* What needs to be done: Reproduce the lines below exactly, starting at the one containing "企業・IR情報 (204, 1751)" and stopping at the final line.

Stored records:
------------------------
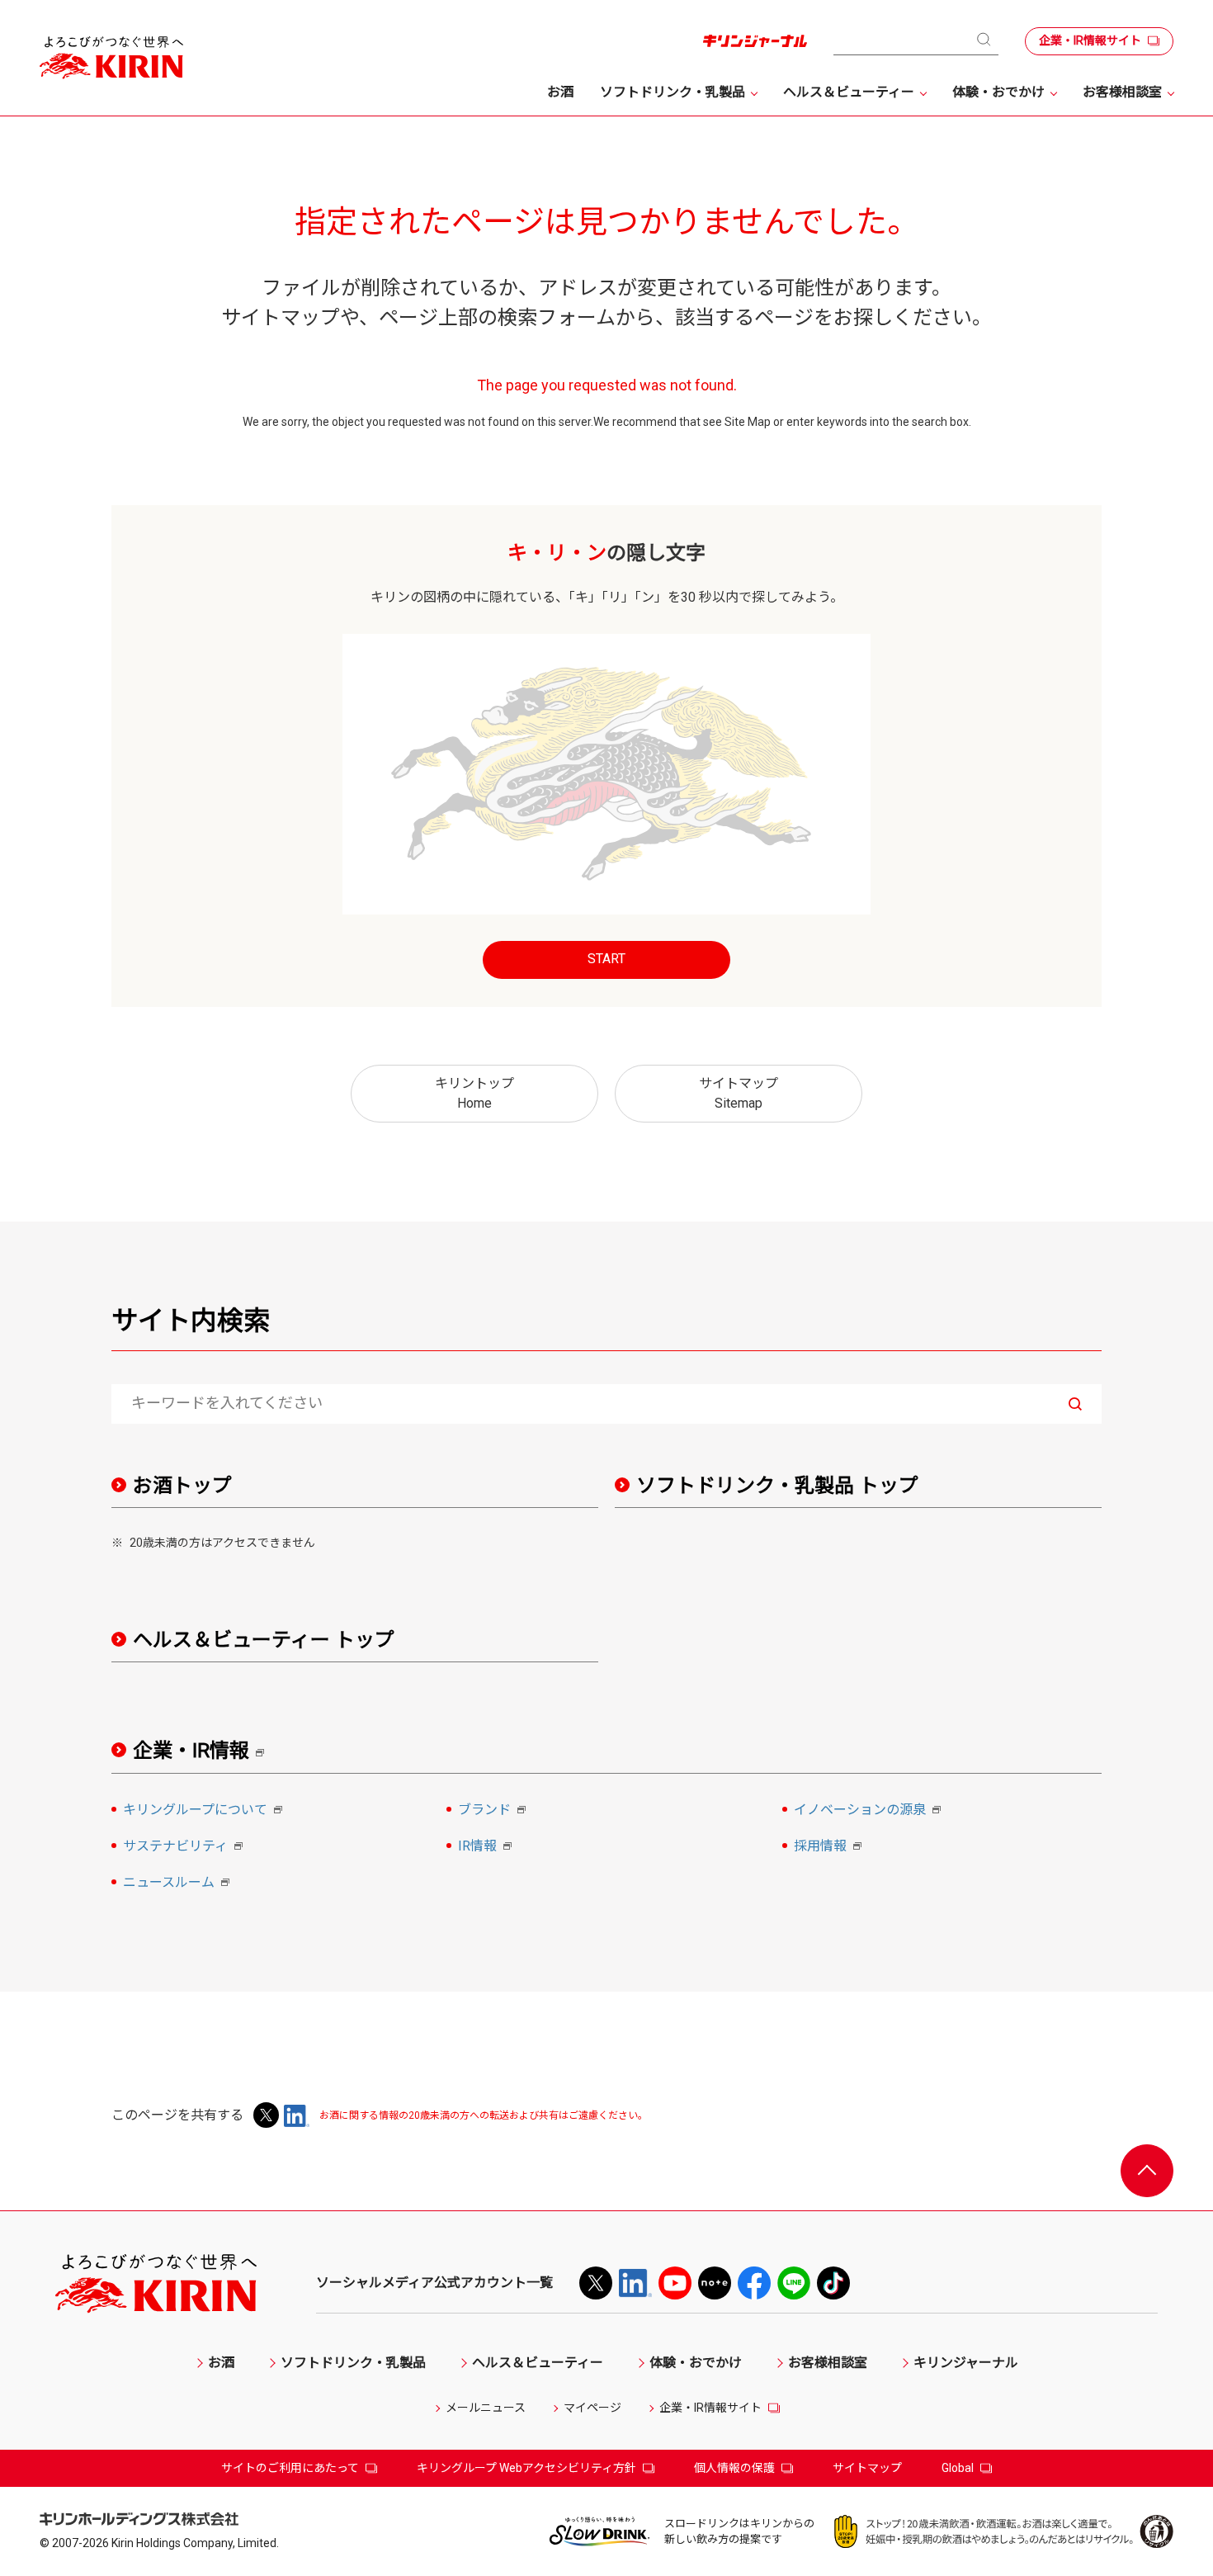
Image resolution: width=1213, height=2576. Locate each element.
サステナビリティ (185, 1847)
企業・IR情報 (204, 1751)
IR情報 (487, 1847)
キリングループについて (205, 1811)
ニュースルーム (178, 1883)
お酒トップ (182, 1485)
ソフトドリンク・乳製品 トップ (777, 1485)
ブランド (494, 1811)
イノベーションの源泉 (870, 1811)
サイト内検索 (190, 1320)
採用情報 (830, 1847)
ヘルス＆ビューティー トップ (263, 1640)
------------------------
* Written solution:
企業・IR情報 (204, 1751)
IR情報 (487, 1847)
キリングループについて (205, 1811)
ニュースルーム (178, 1883)
お酒トップ (182, 1485)
ソフトドリンク・乳製品 トップ (777, 1485)
ブランド (494, 1811)
イノベーションの源泉 (870, 1811)
サイト内検索 (190, 1320)
採用情報 (830, 1847)
ヘルス＆ビューティー トップ (263, 1640)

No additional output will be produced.